Me fui con tu abuelo, fueron naciendo mis ocho hijos. El sueldo de maestro era muy poco  y mi dinero sirvió para que aprobara unas oposiciones  mejor pagadas; pero cambiábamos de destino, todos con todo al tren  y a buscar casa: Córdoba, Huelva, Torre del Mar, Ciudad Real, León, Granada, Algeciras, Antequera… Salimos adelante, cuando salía de la oficina todavía tenía muchas clases particulares que dar, en casa. Cuando podía, yo también escuchaba las clases, en silencio, con alguna labor en la mano.

-¿Y leías?

-Sí, y guardaba el libro en el cesto de la plancha. Me hubiera gustado ser escritora como la Pardo Bazán, la de sus primeros libros que luego se volvió una vieja verde.

-¿Ocho hijos?

-Sí, ya sabes que se me murieron dos niñas: Luisita la mayor y Luisita la pequeña. Entonces se morían muchos niños, yo me enfadaba mucho cuando oía eso de “angelitos al cielo”. No hay dolor comparable.


Luisita la mayor

-¿Y la guerra?

-Veinte días antes de comenzar la guerra, salimos de Antequera. Un día o dos antes de que nos fuéramos, nos visitó el hermano de tu abuelo, Francisco Moya Escribano, que era militar y que, muy poco después, sería fusilado por los nacionales, en Málaga. Recuerdo sus palabras: "Antonio, si te vas a marchar, vete mañana mejor que pasado, porque se va a armar una muy gorda, no me preguntes más". Nos fuimos a Alcalá de Henares y allí pasamos la guerra, tu abuelo tenía su trabajo en la Universidad y vivíamos en el mismo edificio.

Teníamos bombardeos a todas horas, cuando les daba la gana, claro. Es muy duro, todo lo que se diga es poco. En los refugios, los niños se impacientaban. Tu tía Carmela chillaba y Diego quería salir. Pepe solía portarse bien. Antonio, el mayor, cuidaba de todos. María Ángeles, tu madre, se aburría y se marchaba sin que yo me diera cuenta. Aurora era chiquitita y se hinchaba a dormir en mis brazos, mamaba y no lloraba. Nos acostumbrábamos, qué remedio.

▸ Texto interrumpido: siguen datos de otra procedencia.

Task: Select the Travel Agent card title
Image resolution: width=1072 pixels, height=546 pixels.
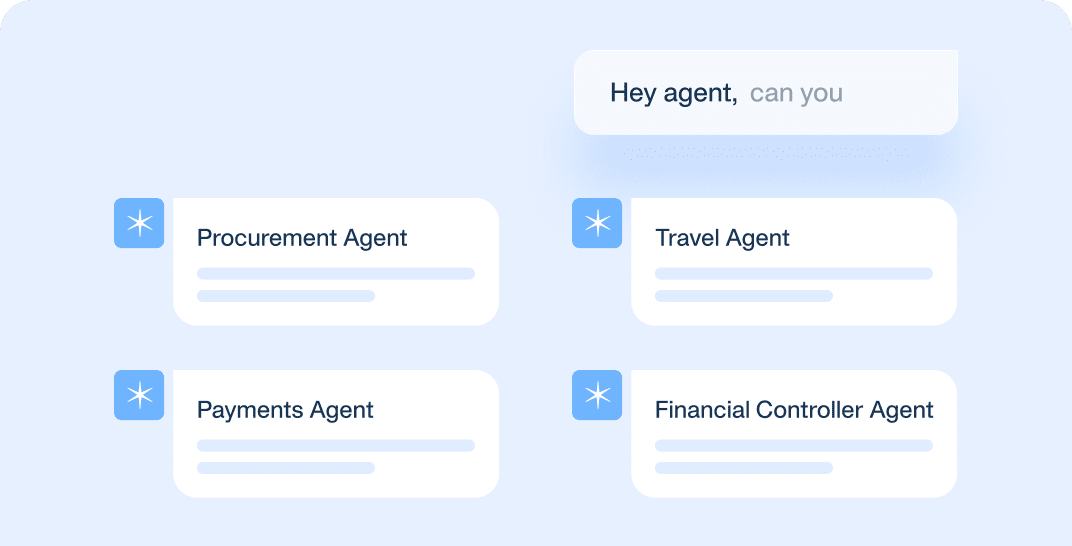Action: [722, 238]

Mi madre señala donde pasó la guerra civil

-¿Pasasteis hambre?

 Había muy poca comida, la que daban para el mes en la cartilla, donde iban quitando días de un cartón o lo tachaban. Teníamos que hacer muchas colas. Tu abuelo daba clases de Bachillerato a los de una finca que tenían vacas, corderos, verdura y de todo. Le pagaban con alimentos, la mejor paga entonces. Tu tío Antonio preparó un palomar en una torreta del patio principal y criaba palomas con trigo que respigaba. Yo criaba gallinas en otro patio. Comíamos poco pero comíamos.

-¿Y cuándo acabó la guerra?

-La posguerra fue peor, ahí sí que pasamos hambre. De Alcalá de Henares pasamos a Palencia y después a Burgos. Nunca volví a Andalucía, a mi Córdoba. Ahora tengo nietos burgaleses, palentinos y vascos, todos están en mi “corasón”.  Acaba de nacer el pequeñito, en Bilbao.

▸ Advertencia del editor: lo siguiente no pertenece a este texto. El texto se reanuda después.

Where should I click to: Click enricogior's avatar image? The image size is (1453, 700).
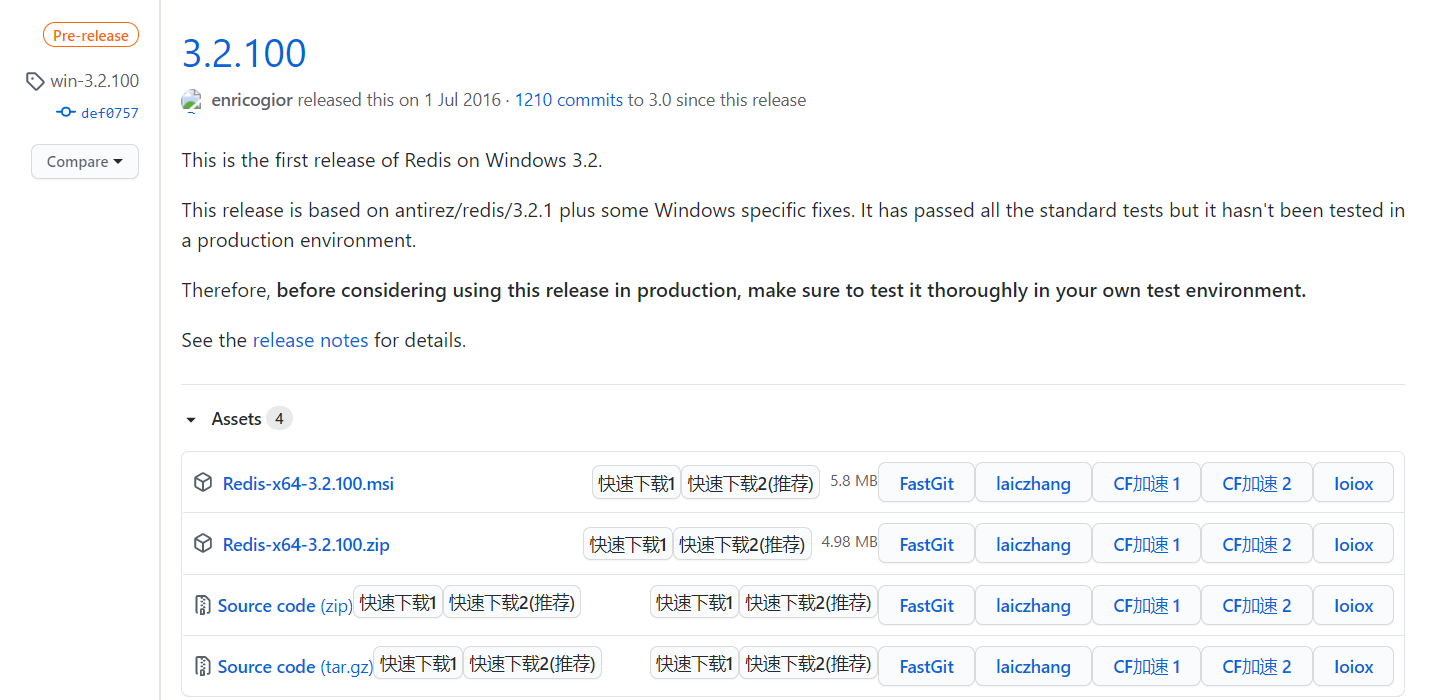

-Mi abuela murió pronto, creo que yo andaba por los catorce o quince años. Nunca volvió a su querida tierra, está enterrada, junto a mi abuelo, en el gélido cementerio de Burgos. Los niños no olvidamos las sombras que acompañan a los que nos quieren, nos las quedamos, las hacemos nuestras. Un día, más de cuarenta años después, en la estación de tren de Córdoba, al bajar del AVE, ese tren tan cómodo que mi abuela no conoció, lloré por las viejas tristezas de Luisa García Solano, las que nublaban su luminosa sonrisa.

Abuela, ayer nació Olivia, tu tataranieta, en Andalucía.



Olivia, andaluza, mi sobrina nieta más pequeñita.

La lectura de Las confesiones de un pequeño filósofo de José Martínez Ruiz, Azorín, me han ayudado a escribir esto que hacía tanto tiempo que deseaba escribir. Gracias, “silbantillo”.

María Ángeles Merino Moya

(Palabras en rojo tomadas directamente de  Las confesiones de un pequeño filósofo, Azorín, Narrativa Austral, edición de José María Martínez Cachero, 2014.)